July 22, 2022 | By Lee Spencer

Kevin Harvick is heating up at the right time, but will it be enough?

Photo by HHP/ChrisOwens

The 2022 NASCAR Cup season has offered fresh storylines: New car. New winners. Fourteen different victors in the first 20 races.

But it’s the usual suspects missing from that list of 14 that might provide the most compelling tale of all. 

Perhaps the most curious omission from the 14 is Kevin Harvick—simply because he has qualified for every Playoff since 2010. No other driver on the tour can make that claim.

With six races to determine this season’s Playoff grid, the pressure is mounting for Kevin Harvick and other perennial contenders such as Martin Truex Jr., Ryan Blaney and Brad Keselowski. Three of the four drivers finished in the top 10 last week at New Hampshire. Truex led the crowd with a fourth-place run. Harvick rounded out the top five with his second top-five result in five starts. 

Since Harvick chastised his former pit crew, and Stewart-Haas Racing responded with changes before Nashville Speedway on June 23, five races ago, the No. 4 team has finished no worse than 12th. The team has picked up the pace on pit road after recruiting Daniel Coffey as the front tire changer and Brandon Banks in the jackman’s role.

Harvick actually used the word “proud” in response to his team’s performance at New Hampshire before adding, “We will keep plugging away.”

Perhaps the turnaround can continue at Pocono Raceway. In Harvick’s last 15 starts at Pocono, he has finished outside the top 10 only twice. Given Harvick’s longevity in the sport, it’s understandable that the 46-year-old racer leads all current drivers on the Cup tour at Pocono with 15 top fives, 22 top 10s, and 6,992 laps led. 

Denny Hamlin leads all drivers with six wins at the Tricky Triangle, followed by Kyle Busch (4), Kurt Busch (3), and Truex (2). Harvick, Blaney and Keselowski each have one win at the 2.5-mile track. 

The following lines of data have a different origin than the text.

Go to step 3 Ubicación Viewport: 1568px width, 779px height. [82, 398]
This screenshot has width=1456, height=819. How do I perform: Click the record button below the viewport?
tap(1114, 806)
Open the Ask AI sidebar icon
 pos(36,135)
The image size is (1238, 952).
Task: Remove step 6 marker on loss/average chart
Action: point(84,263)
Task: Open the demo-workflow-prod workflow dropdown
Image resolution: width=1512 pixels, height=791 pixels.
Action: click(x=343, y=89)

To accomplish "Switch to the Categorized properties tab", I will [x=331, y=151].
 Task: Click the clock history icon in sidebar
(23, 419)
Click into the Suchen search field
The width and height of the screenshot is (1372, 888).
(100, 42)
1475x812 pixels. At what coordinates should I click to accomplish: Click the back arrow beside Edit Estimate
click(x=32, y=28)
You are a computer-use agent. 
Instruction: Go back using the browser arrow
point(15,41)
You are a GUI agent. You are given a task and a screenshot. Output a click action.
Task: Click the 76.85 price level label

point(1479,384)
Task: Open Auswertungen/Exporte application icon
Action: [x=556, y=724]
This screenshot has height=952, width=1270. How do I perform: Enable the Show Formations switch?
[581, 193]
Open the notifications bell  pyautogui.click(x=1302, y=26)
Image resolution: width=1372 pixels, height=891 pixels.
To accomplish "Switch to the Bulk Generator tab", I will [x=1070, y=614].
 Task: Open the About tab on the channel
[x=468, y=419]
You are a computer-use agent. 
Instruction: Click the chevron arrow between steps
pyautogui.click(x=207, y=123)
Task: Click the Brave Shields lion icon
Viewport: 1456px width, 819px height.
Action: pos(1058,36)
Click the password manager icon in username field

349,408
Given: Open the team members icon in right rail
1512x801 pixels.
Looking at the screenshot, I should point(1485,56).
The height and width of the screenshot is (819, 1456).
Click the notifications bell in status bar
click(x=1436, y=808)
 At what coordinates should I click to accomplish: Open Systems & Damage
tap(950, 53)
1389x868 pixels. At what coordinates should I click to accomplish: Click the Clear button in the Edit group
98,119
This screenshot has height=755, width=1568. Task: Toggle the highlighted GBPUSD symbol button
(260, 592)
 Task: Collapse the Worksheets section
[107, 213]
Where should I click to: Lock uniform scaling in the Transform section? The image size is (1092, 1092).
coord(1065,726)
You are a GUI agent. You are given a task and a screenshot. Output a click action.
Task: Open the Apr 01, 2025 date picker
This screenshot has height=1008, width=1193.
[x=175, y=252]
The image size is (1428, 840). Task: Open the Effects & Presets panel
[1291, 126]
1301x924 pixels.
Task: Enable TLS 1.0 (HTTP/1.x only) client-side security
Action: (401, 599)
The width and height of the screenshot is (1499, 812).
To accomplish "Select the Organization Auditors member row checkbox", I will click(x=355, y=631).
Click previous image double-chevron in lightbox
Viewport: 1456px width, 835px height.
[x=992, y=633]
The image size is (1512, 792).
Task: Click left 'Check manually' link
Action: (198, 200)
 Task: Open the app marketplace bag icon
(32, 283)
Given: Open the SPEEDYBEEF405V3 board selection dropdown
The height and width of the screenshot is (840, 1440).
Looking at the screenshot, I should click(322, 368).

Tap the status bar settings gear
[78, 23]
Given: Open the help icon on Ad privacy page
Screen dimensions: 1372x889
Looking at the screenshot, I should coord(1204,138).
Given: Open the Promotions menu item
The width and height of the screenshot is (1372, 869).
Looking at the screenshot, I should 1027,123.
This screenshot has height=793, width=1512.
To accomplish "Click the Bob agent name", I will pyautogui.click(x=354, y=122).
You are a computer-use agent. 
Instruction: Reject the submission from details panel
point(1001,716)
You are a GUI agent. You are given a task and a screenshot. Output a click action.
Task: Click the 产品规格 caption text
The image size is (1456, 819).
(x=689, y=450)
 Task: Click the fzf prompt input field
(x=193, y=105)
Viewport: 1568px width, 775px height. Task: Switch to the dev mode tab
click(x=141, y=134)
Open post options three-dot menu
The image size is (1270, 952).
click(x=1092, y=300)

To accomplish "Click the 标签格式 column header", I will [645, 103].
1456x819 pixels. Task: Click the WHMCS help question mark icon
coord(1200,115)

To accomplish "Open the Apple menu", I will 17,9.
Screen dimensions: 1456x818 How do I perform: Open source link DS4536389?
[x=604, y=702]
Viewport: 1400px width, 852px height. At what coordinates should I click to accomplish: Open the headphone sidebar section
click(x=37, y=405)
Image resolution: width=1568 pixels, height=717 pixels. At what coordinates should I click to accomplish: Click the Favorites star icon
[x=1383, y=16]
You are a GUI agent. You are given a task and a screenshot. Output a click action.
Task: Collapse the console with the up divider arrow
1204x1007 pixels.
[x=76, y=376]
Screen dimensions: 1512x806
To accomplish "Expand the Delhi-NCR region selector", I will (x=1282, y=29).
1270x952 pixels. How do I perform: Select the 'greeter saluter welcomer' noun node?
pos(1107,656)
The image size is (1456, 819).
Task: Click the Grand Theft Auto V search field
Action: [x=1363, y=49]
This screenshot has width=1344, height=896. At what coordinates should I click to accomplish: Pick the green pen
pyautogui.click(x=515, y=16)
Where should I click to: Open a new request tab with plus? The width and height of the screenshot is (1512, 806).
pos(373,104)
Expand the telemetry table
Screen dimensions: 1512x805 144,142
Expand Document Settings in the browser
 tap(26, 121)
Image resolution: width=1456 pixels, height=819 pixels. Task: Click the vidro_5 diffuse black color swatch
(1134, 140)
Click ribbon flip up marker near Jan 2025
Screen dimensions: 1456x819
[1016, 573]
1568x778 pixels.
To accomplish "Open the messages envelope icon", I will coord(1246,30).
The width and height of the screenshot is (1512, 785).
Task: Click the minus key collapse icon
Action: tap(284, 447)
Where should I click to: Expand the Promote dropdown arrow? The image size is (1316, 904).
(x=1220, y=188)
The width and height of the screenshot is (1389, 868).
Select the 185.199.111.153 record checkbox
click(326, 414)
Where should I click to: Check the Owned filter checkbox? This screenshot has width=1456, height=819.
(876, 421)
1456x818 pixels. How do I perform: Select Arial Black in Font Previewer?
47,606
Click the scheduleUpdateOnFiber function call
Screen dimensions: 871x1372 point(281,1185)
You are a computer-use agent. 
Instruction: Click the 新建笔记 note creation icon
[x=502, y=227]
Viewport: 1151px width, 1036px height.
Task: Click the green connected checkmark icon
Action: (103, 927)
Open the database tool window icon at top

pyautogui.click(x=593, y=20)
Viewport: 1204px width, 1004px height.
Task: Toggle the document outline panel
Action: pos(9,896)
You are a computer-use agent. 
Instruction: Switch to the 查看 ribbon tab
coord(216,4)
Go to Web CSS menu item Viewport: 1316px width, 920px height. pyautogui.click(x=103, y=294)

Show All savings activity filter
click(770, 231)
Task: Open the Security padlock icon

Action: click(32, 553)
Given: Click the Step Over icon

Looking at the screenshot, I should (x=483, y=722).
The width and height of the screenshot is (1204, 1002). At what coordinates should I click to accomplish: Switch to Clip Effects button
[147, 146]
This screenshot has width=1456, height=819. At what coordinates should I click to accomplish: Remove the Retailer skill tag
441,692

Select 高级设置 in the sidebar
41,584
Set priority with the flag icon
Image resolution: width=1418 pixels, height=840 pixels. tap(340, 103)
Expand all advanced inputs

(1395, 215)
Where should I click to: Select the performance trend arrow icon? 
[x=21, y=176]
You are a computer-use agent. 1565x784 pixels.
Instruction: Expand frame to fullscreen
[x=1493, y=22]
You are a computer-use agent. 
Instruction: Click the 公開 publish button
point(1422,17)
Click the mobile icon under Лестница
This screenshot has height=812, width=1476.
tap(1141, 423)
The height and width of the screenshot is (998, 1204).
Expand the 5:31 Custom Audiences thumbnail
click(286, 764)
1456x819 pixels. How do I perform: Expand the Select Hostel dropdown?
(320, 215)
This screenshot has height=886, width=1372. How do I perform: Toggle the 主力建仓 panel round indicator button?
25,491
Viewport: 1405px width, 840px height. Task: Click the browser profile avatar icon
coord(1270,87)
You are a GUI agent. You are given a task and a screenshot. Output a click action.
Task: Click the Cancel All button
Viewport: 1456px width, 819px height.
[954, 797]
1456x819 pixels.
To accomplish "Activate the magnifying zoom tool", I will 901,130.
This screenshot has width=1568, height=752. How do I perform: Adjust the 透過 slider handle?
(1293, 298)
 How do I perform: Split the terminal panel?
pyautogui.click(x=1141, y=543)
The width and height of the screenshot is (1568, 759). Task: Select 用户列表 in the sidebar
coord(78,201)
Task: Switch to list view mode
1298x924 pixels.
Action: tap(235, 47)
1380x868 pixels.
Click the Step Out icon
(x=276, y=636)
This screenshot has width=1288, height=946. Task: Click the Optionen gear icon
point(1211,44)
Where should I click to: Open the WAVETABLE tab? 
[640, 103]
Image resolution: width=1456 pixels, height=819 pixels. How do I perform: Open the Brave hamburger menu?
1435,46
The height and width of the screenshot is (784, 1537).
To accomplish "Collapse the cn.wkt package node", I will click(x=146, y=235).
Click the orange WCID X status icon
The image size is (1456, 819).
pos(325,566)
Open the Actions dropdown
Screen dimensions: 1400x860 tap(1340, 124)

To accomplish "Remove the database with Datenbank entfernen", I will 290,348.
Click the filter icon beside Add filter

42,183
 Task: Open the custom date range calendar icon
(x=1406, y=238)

Harvick, currently in the throes of a 64-race drought, got his first Pocono victory two seasons ago when NASCAR introduced the doubleheader weekend during the pandemic. Harvick won the first of two races and finished second to Hamlin the next day. 

Still, the new car could be a game-changer in the Keystone State on Sunday.

“With the NextGen car’s characteristics, you’re going to be able to push and shove and bump draft and all of the things that you can do,” Harvick said. “And then you’re going to have options on gears, so add that in with sometimes being difficult to pass, I think it’s going to be interesting to see the restarts. I think the restarts are going to get more intense than they’ve been before.”

Over the last 22 seasons, Harvick has experienced the evolution of shifting gears with the different cars at Pocono. The sequential shifter in the current car provides a new dynamic for the drivers.

“It’s basically just up and down,” Harvick said. “When you push up on the shifter, it’s a downshift. When you pull down on the shifter, it’s an upshift. It’s really easy to use. Once you put it into gear, there’s no need to use the clutch or anything on the upshifts or the downshifts. It’s made it a little easier to shift, but there’s a lot more shifting going on, so that adds a new element to it that you really didn’t have before.

“It’s definitely just kind of a piece of the puzzle that’s come with this new car, and at Pocono, I think we’re going to shift in every corner.” 

Harvick is ninth in the traditional point standings—third, behind Blaney and Truex, among drivers who have yet to win in 2022. On the Playoff grid, he sits 17th, 68 points behind Truex. Harvick’s performance in the new car was inconsistent early on but has improved greatly over the last month. His average finish of 8.2 in the last five races is slightly better than Blaney’s 8.6 and significantly stronger than Truex’s 15.2. Only Chase Elliott and Ross Chastain have better average finishes in their last five starts.

If the No. 4 Stewart-Haas Racing team can continue on its current trajectory, certainly a win—particularly at Michigan or Richmond—is not out of the question.